*** Records to use ***

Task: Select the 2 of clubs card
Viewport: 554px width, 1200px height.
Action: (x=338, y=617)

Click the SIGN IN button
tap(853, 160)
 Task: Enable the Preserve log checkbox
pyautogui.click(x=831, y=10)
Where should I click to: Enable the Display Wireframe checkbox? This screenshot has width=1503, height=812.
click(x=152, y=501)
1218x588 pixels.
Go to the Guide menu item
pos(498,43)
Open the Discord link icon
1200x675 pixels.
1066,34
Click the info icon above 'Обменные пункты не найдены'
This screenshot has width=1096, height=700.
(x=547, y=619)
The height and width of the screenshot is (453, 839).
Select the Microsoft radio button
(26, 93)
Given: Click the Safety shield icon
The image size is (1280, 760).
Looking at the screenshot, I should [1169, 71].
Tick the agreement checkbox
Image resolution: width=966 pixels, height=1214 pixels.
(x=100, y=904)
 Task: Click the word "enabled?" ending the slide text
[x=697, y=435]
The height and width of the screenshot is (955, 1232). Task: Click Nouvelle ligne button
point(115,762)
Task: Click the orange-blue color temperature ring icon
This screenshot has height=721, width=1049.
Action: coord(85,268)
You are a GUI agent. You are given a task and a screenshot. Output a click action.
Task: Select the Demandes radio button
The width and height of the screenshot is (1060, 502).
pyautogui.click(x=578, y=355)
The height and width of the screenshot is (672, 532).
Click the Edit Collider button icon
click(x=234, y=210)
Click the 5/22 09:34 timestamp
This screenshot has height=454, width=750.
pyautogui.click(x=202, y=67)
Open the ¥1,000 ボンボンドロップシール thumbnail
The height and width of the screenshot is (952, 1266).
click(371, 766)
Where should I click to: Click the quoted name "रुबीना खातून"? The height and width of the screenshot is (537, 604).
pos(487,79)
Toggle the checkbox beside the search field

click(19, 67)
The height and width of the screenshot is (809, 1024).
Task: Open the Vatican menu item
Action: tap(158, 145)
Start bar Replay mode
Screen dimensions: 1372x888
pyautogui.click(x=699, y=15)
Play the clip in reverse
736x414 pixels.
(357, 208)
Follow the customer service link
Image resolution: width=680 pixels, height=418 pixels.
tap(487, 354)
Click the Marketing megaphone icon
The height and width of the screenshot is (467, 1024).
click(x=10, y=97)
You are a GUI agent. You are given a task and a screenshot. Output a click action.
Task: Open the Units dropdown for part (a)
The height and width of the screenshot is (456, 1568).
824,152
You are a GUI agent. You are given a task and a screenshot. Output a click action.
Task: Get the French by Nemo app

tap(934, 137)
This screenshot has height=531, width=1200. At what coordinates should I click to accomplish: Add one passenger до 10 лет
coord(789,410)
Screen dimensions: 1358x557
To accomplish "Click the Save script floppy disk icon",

*** End of Records to use ***

Please give back exactly the lines of this listing beginning at the line with "1218x588 pixels." and ending with the line with "Tick the agreement checkbox", both included, and nothing else.

1218x588 pixels.
Go to the Guide menu item
pos(498,43)
Open the Discord link icon
1200x675 pixels.
1066,34
Click the info icon above 'Обменные пункты не найдены'
This screenshot has width=1096, height=700.
(x=547, y=619)
The height and width of the screenshot is (453, 839).
Select the Microsoft radio button
(26, 93)
Given: Click the Safety shield icon
The image size is (1280, 760).
Looking at the screenshot, I should [1169, 71].
Tick the agreement checkbox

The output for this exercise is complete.